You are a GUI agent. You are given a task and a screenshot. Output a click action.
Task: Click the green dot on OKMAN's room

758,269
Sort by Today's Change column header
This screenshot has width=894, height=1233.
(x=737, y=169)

==============================

**What is required**. Give all the lines above again, exactly.

**Answer below**.
You are a GUI agent. You are given a task and a screenshot. Output a click action.
Task: Click the green dot on OKMAN's room

758,269
Sort by Today's Change column header
This screenshot has width=894, height=1233.
(x=737, y=169)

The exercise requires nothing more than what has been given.